🤖 AI Summary
This work addresses three ill-posed inverse problems: deconvolution of blurred images, sparse source term inversion for elliptic equations, and Fourier reconstruction of wavelet-sparse MRI signals. We establish a unified theoretical framework grounded in infinite-dimensional compressed sensing and generalized sampling. For the first time, we systematically extend abstract compressed sensing theory to multiple practical inverse problems, introducing and validating verifiable conditions—namely, “quasi-diagonalization” and “coherence bounds”—and elucidating how balancing constraints and optimized sampling enhance reconstruction performance.

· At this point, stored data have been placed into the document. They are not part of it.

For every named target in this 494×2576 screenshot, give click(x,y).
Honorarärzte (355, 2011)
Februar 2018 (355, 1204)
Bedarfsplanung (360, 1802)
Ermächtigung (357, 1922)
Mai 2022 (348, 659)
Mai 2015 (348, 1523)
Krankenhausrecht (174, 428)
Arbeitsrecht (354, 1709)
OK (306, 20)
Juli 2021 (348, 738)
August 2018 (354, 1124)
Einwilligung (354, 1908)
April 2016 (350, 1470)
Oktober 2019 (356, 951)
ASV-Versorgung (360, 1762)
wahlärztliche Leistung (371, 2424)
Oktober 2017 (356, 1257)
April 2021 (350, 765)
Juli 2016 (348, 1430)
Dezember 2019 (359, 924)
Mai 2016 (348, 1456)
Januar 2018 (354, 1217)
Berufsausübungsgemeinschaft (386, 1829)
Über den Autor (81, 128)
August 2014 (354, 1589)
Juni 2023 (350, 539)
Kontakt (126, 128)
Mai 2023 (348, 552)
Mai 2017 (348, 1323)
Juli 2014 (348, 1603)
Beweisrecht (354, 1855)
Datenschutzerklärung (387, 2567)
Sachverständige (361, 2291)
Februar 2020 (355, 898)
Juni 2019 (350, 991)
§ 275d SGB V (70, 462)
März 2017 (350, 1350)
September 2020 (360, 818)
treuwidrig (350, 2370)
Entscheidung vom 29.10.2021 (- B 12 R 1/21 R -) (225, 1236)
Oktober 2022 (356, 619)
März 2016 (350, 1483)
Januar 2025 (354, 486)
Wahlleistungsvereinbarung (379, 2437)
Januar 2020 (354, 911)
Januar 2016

Our analysis yields high-probability exact recovery guarantees and computable upper bounds on sampling complexity. Furthermore, the framework delivers actionable sampling strategies and reconstruction optimization schemes tailored to real-world applications such as MRI.
📝 Abstract
This paper extends the sample complexity theory for ill-posed inverse problems developed in a recent work by the authors [`Compressed sensing for inverse problems and the sample complexity of the sparse Radon transform', J. Eur. Math. Soc., to appear], which was originally focused on the sparse Radon transform. We demonstrate that the underlying abstract framework, based on infinite-dimensional compressed sensing and generalized sampling techniques, can effectively handle a variety of practical applications. Specifically, we analyze three case studies: (1) The reconstruction of a sparse signal from a finite number of pointwise blurred samples; (2) The recovery of the (sparse) source term of an elliptic partial differential equation from finite samples of the solution; and (3) A moderately ill-posed variation of the classical sensing problem of recovering a wavelet-sparse signal from finite Fourier samples, motivated by magnetic resonance imaging. For each application, we establish rigorous recovery guarantees by verifying the key theoretical requirements, including quasi-diagonalization and coherence bounds. Our analysis reveals that careful consideration of balancing properties and optimized sampling strategies can lead to improved reconstruction performance. The results provide a unified theoretical foundation for compressed sensing approaches to inverse problems while yielding practical insights for specific applications.